The tableting trials show the differences of the real tableting capacity of these mannitol grades. Only the use of PEARLITOL® 200 GT permits the production of tablets, both with 20% and with 25% drug load (see figure 1). No capping was observed, independently of the used tableting speed. A clear correlation between tablet hardness and applied compression force exists, without any indication for capping. 

 

Figure 1. The tableting results with PEARLITOL® 200 GT

 

Figure 2 summarizes completely different findings for competitor A, a spray-dried mannitol. It is completely impossible to obtain tablets with 25% sitagliptin. At lower drug load, tableting was only feasible at lower compression forces.

 

 

 

Figure 2. The tableting results with the competitor product A

 

Low density granulated mannitol, competitor B, presents the same tendency to capping (see figure 3). Hardness data show that capping increases with compression force increase and with sitagliptin ratio increase. With 25% sitagliptin, the desired 100 N tablet hardness is not reached. 

 

 

Figure 3. The tableting results with the competitor product B

 

CONCLUSION

A rotary tablet press simulator was used to compare the behavior at high tableting speed and at increasing compression force of three different grades of directly compressible mannitol powders. These stressful conditions had a very limited impact on the performance of the new PEARLITOL® 200 GT, only a slight decrease of the tablet hardness. In comparison, capping was observed with the two different DC mannitol grades from the market (competitor A: spray-dried mannitol, competitor B: low density granulated mannitol) when increasing the tableting speed.
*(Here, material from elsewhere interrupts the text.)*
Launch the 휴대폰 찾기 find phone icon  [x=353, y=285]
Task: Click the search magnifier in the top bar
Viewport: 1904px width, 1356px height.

Moreover, using both DC mannitol powders, it was not possible to obtain tablets with the 100 N desired tablet hardness when increasing the sitagliptin ratio.

 

REFERENCES

1. Tarlier, N, et al. Compaction behavior and deformation mechanism of directly compressible textured mannitol in a rotary tablet press simulator. Int. J. of Pharm. 495 (2015) 410-41

https://doi.org/10.1016/j.ijpharm.2015.09.007

2. Kosugi, A, et al, Effect of Different Direct Compaction Grades of Mannitol on the Storage Stability of Tablet Properties Investigated Using a Kohonen Self-Organizing Map and Elastic Net Regression Model, Pharmaceutics 2020, 12, 886.